┌─ TEXT

Adonis is dressed in a bright red garment, making his figure stand out in front of all the other light and muted colors. The fabric has wrinkles and is very flowy, creating the sense of movement as he turns. His left foot is raised slightly above and behind the other, insinuating that he is about to take a step forward. While he is facing Venus, his gaze is not focused on her but is rather blank, as if he was preoccupied with something else. Unlike Titian’s work, Adonis is more focused on his hunt and the journey ahead, instead of Venus. Perhaps because this painting was intended for a country house, Rubens chose to emphasize Adonis’s role as a hunter. To emphasize this the artist includes Adonis’s hunting boots, a spear, and even the hunting dogs. The details on Adonis’s body are very realistic and natural. For example, the artist includes his curved spine as he turned, along with prominent lines, highlighting the muscles being used to turn. Rubens focus on Adonis’s muscles and the large spear he holds, emphasize his strong masculinity and power.

└─
┌─ SUPPLIED INFORMATION

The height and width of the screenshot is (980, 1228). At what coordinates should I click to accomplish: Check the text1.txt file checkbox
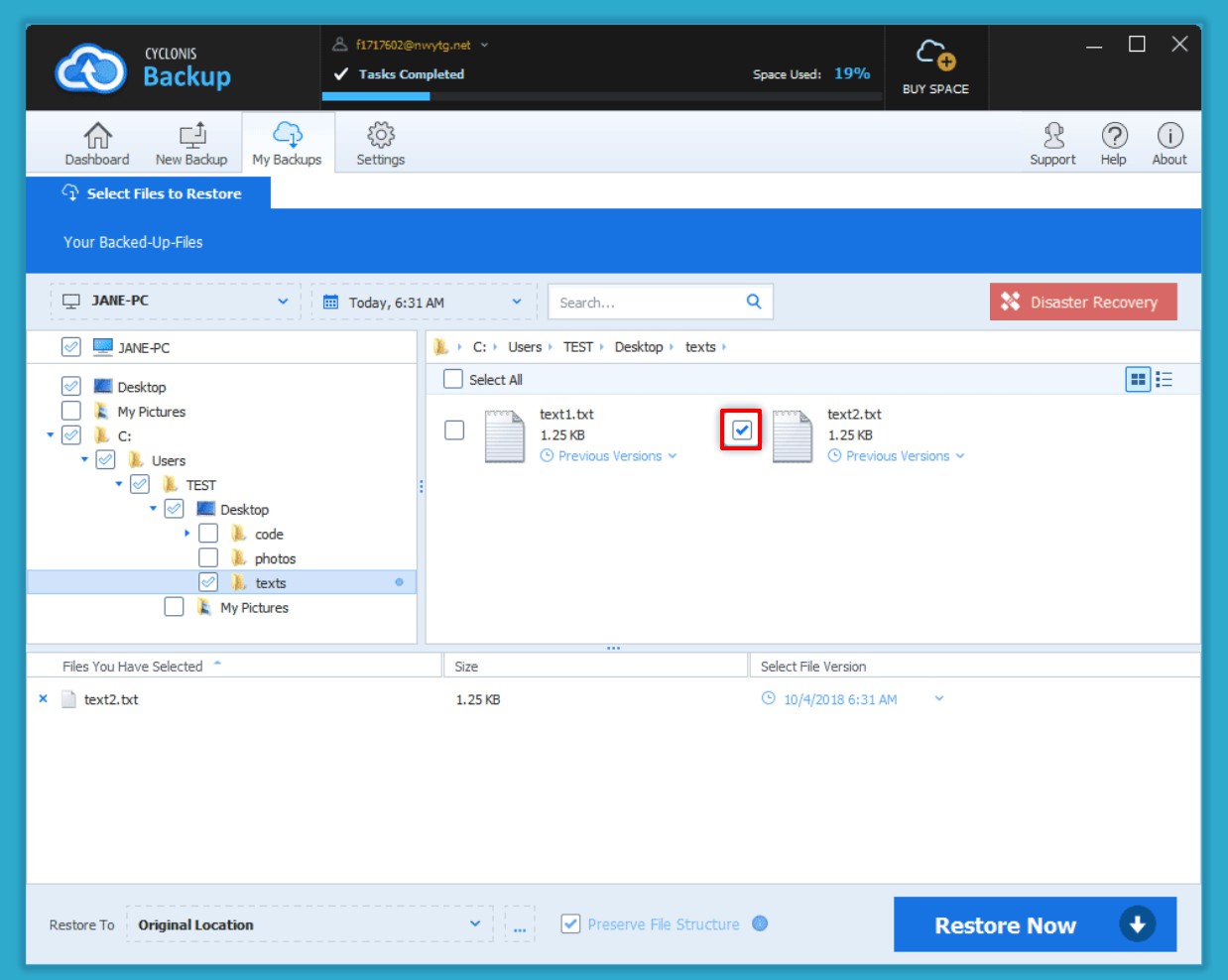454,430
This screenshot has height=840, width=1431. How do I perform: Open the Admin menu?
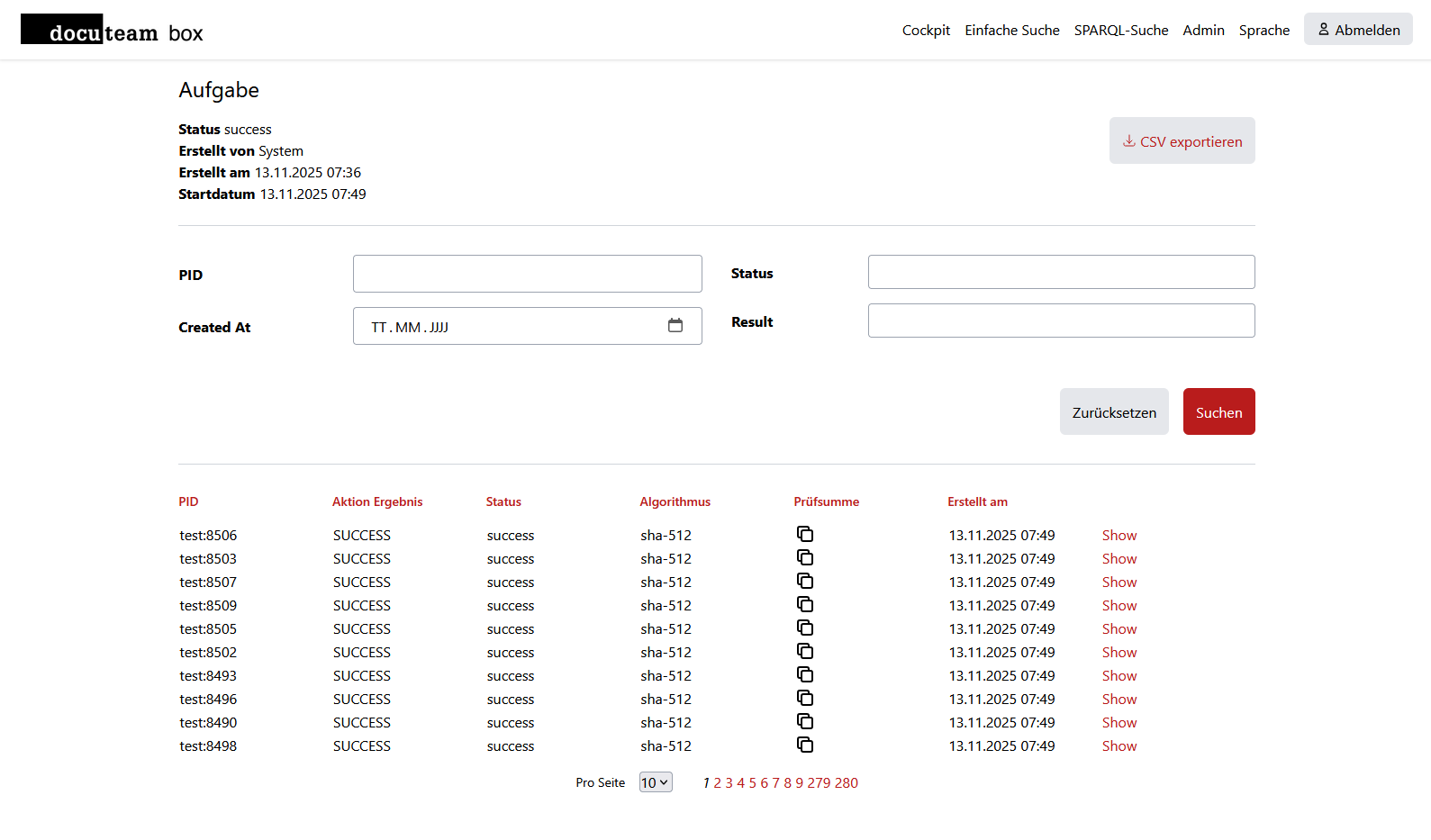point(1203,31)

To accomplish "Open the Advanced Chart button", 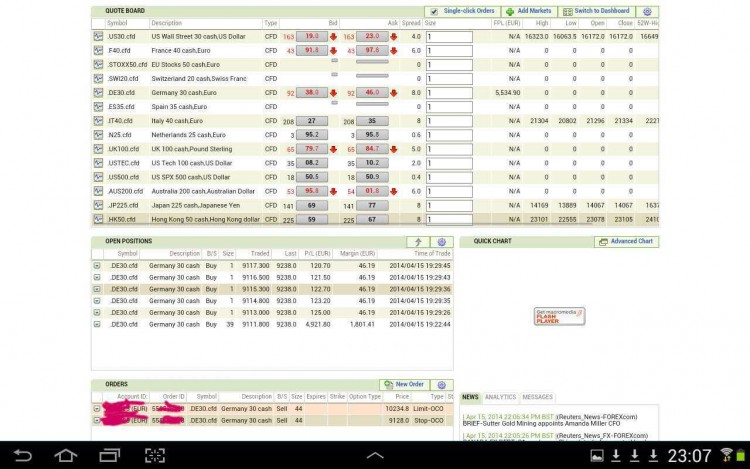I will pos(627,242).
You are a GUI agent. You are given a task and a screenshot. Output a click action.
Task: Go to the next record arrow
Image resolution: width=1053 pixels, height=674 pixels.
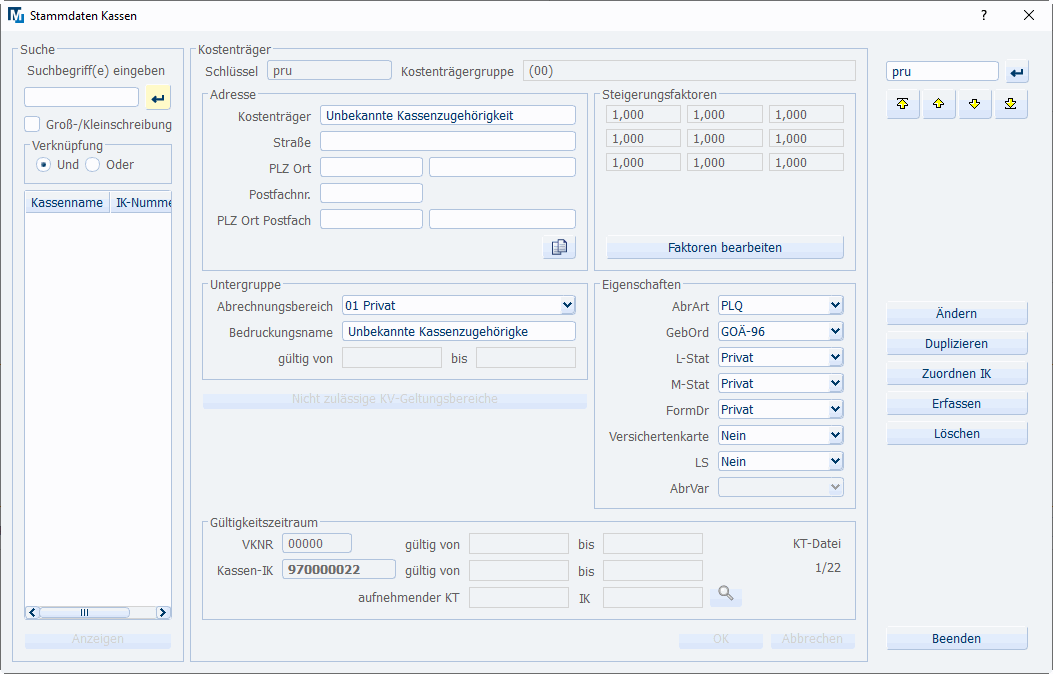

└─

◆ WORK INSTRUCTION:
Can you carry the description of Adonis in Rubens's painting forward from its last sentence? None of the records has any bearing on what is asked here.

◆ WRITTEN RESPONSE:
On Adonis’s right, Venus clings to him as she pulls him down. According to the narrative, she knows he is about to get killed and pleads to make him stay. Her face reads distress and sorrow as she looks straight at Adonis. Like Titian’s depiction, she is mostly nude but has a sheer white cloth that hangs out in between her legs. Rubens uses this and her full figured, curved body to represent innocence and fertility as most depictions of Venus do. The light and dark shadows on her body show movement as well as a realistic body complexion. For example, her stomach is long and stretched along with her left anatomical leg, showing her hopelessly reach out to Adonis. Her skin, like Cupid’s, is very bright and fair, making them stand out from the rest of the painting. This contrasts with Adonis’s tan skin and the flowing dark cloth and trees in her background. This choice of skin color, along with nudity, makes Venus and Cupid glow and look angelic or god-like. Also, the resemblance between the two is to highlight the mother and son relationship from this myth. Cupid clings to Adonis’ right leg, looking up to him and pleading for him to stay.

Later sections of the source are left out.